Il suino come modello (anche per l’uomo)
Come potrebbe funzionare l’epigenetica nel suino? Gli autori del lavoro ipotizzano che le situazioni stressanti a cui sono esposti i suini in allevamento possano influenzare le cellule somatiche e germinali. Ma non solo. I modelli epigenetici potrebbero essere trasmessi dai genitori alla prole, ma perché ciò avvenga, è necessario che siano presenti in qualche modo nell’epigenoma del ceppo germinale (sperma o ovociti). Pertanto, non solo l’individuo accumula segni epigenetici durante la sua vita, ma eredita anche modelli diversi dai suoi genitori.

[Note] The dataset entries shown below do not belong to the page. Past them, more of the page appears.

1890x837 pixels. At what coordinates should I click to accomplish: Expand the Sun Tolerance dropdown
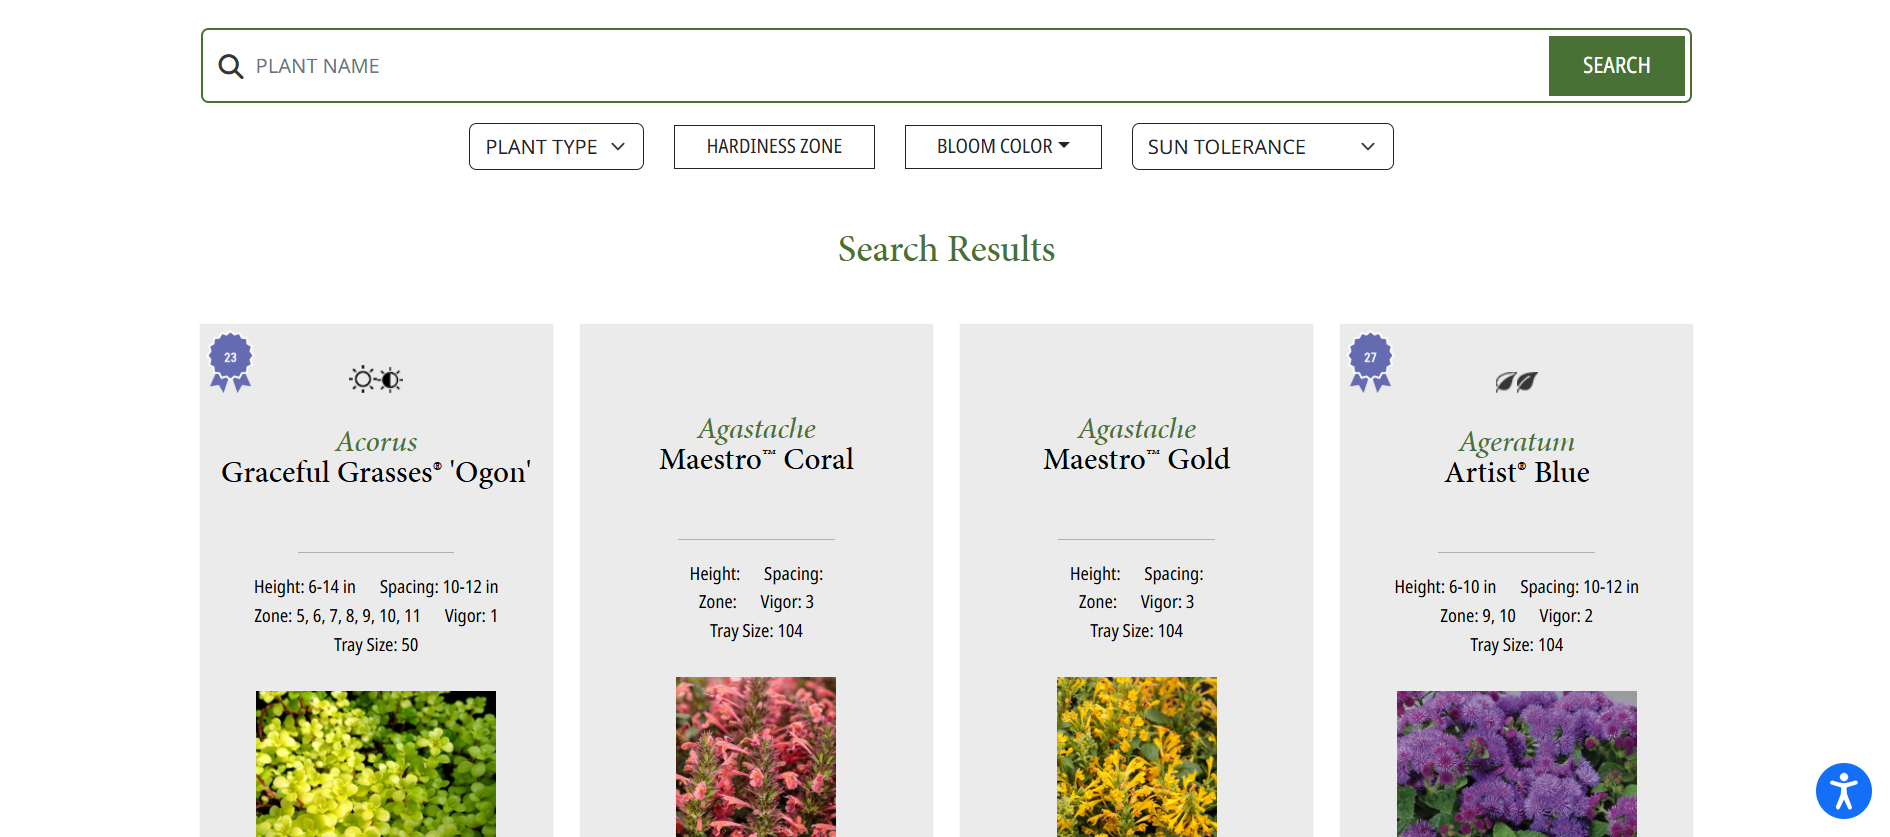pyautogui.click(x=1262, y=147)
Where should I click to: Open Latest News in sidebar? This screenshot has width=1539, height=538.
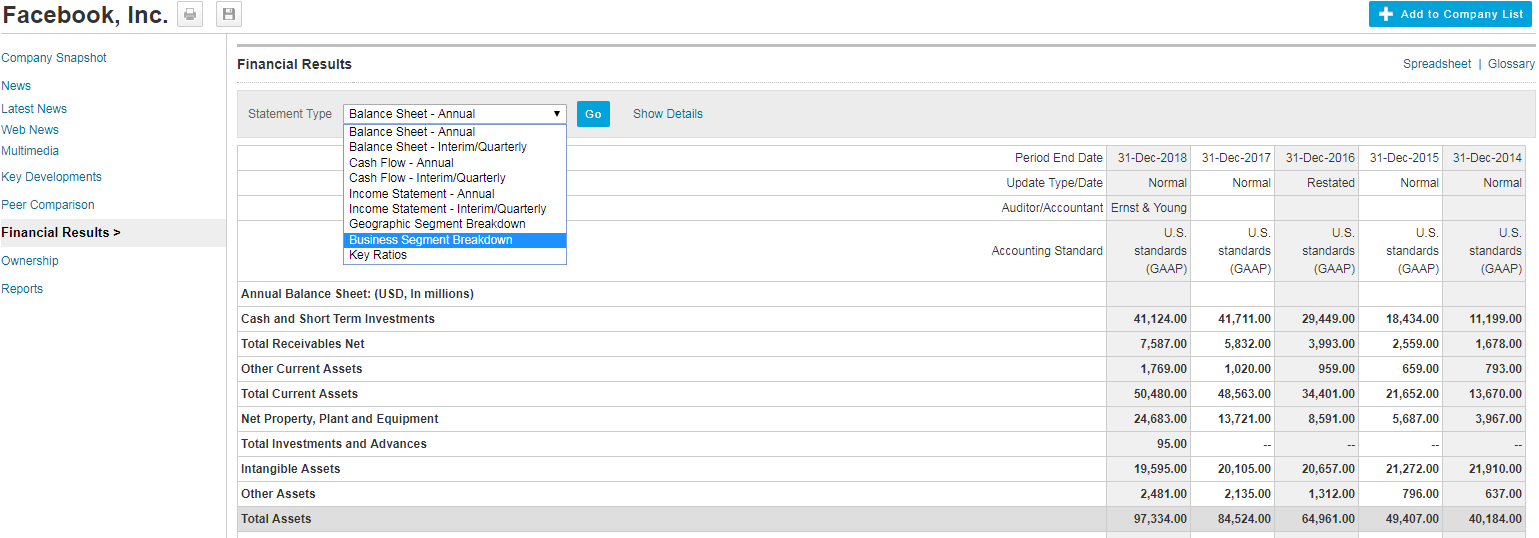[34, 109]
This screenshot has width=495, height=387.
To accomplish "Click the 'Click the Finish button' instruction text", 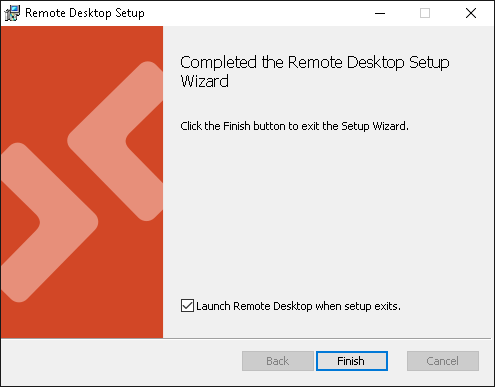I will click(294, 126).
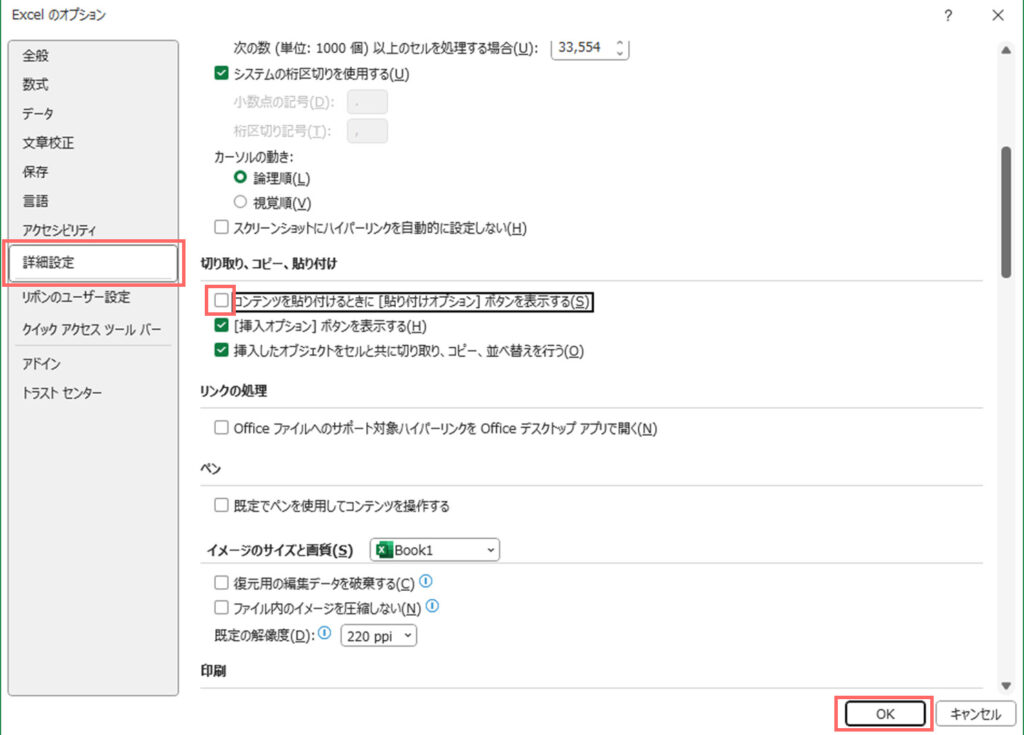Select the 論理順 cursor movement option
This screenshot has width=1024, height=735.
pos(240,177)
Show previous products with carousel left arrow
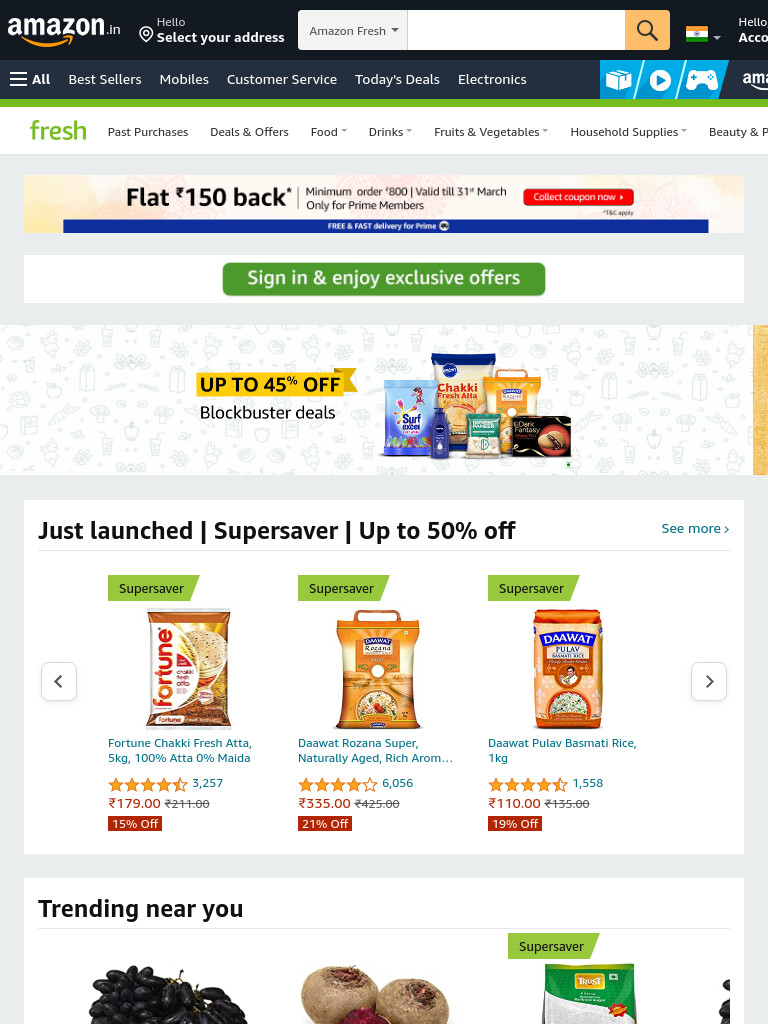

Grazie ad una complessa analisi, i ricercatori dell’articolo hanno individuato 28 geni candidati connessi a parametri stressanti, come, ad esempio, lo stress da caldo, il danno intrauterino e alcuni problemi di salute (all’epitelio mammario, all’intestino e all’ippocampo). Per esempio, analizzando il muscolo Longissimus dorsi è possibile individuare delle regioni differenzialmente metilate (DMR, che sono quindi interessate da un processo di metilazione) in importanti geni coinvolti nello sviluppo dei muscoli, del metabolismo, del sistema immunitario e della risposta allo stress, in particolare a quello da caldo. Quindi, per capirci, prelevando materiale genetico dal muscolo possiamo sapere se gli animali hanno sofferto il caldo in maniera eccessiva durante tutto il loro processo di allevamento. Oppure nell’ippocampo sono state trovate DMR in geni associati alla permeabilità della barriera emato-encefalica e all’attivazione delle cellule T regolatorie (che mediano la soppressione della risposta immunitaria) e che sono segnalati come causa di riduzioni dello sviluppo cognitivo.
Siamo pronti?
L’uso dell’epigenetica per certificare il benessere animale è ancora molto prematura. Mancano sufficienti studi per definire con precisione i marker di stress cronico, anche se i risultati ottenuti finora sono molto promettenti e nei prossimi anni possiamo aspettarci delle grandi novità. L’altro problema riguarda complessità e costi delle analisi che sono un limite all’utilizzo di questo approccio in maniera routinaria. In ogni caso, è possibile prevedere uno strumento del futuro che non lascerà più molti dubbi sull’impatto di alcuni eventi stressanti, garantendo al consumatore il massimo della trasparenza.